Given records
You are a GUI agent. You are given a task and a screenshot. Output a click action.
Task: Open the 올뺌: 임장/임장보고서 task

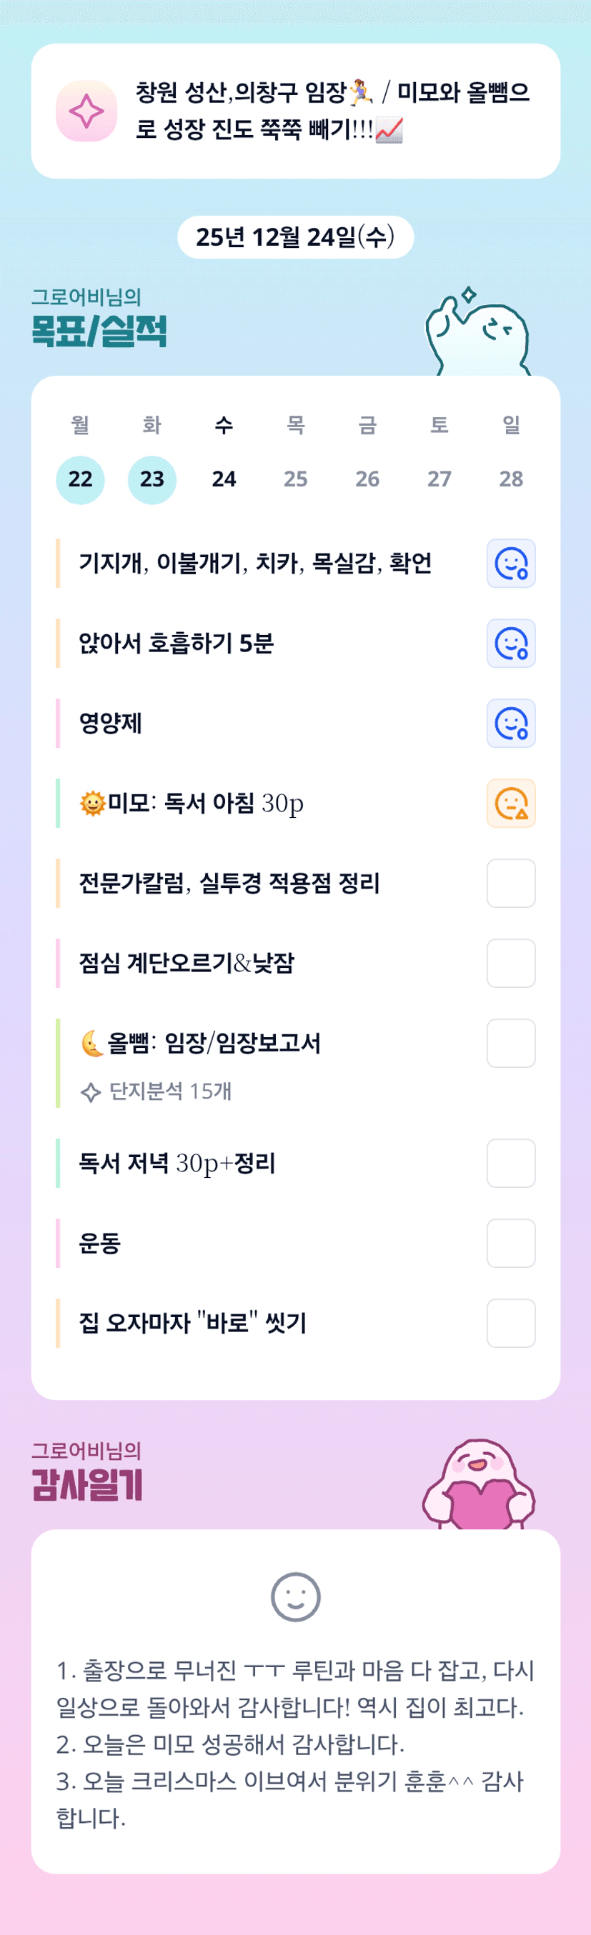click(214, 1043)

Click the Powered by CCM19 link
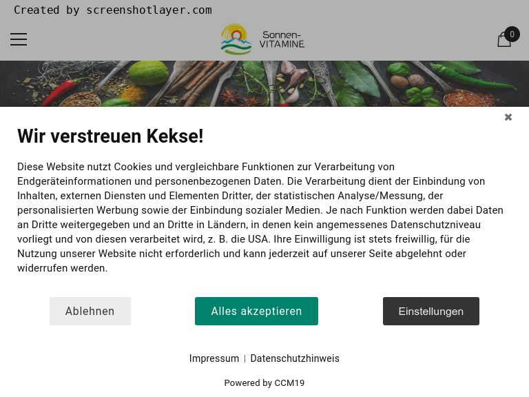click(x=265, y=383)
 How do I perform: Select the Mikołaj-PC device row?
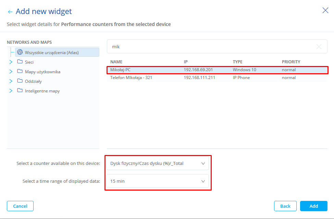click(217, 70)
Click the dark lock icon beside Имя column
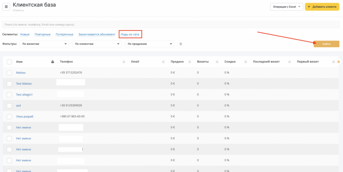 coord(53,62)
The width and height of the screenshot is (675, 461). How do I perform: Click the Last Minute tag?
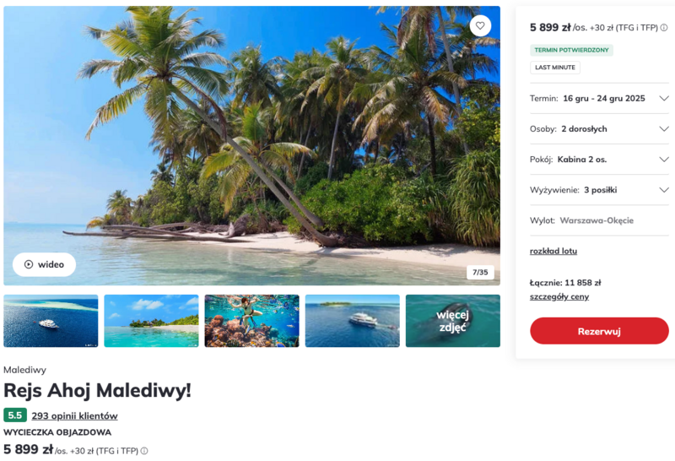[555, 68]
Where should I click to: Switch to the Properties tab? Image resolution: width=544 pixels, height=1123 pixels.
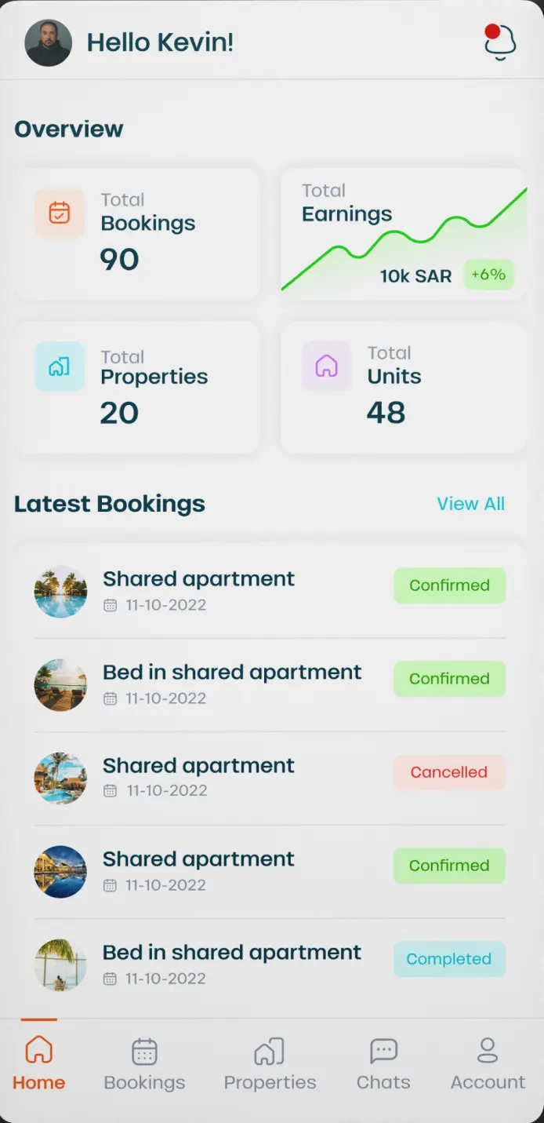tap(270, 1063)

Your assignment
Output each record verbatim and leave out its pictures.

Answer box
You are a GUI agent. You are given a task and a screenshot. Output a click action.
Task: Open the 올뺌: 임장/임장보고서 task

click(214, 1043)

Click the Powered by CCM19 link
click(x=265, y=383)
 How do I perform: Select the Mikołaj-PC device row?
click(217, 70)
Click the dark lock icon beside Имя column
 coord(53,62)
The width and height of the screenshot is (675, 461). How do I perform: Click the Last Minute tag?
[555, 68]
Where should I click to: Switch to the Properties tab? Image resolution: width=544 pixels, height=1123 pixels.
tap(270, 1063)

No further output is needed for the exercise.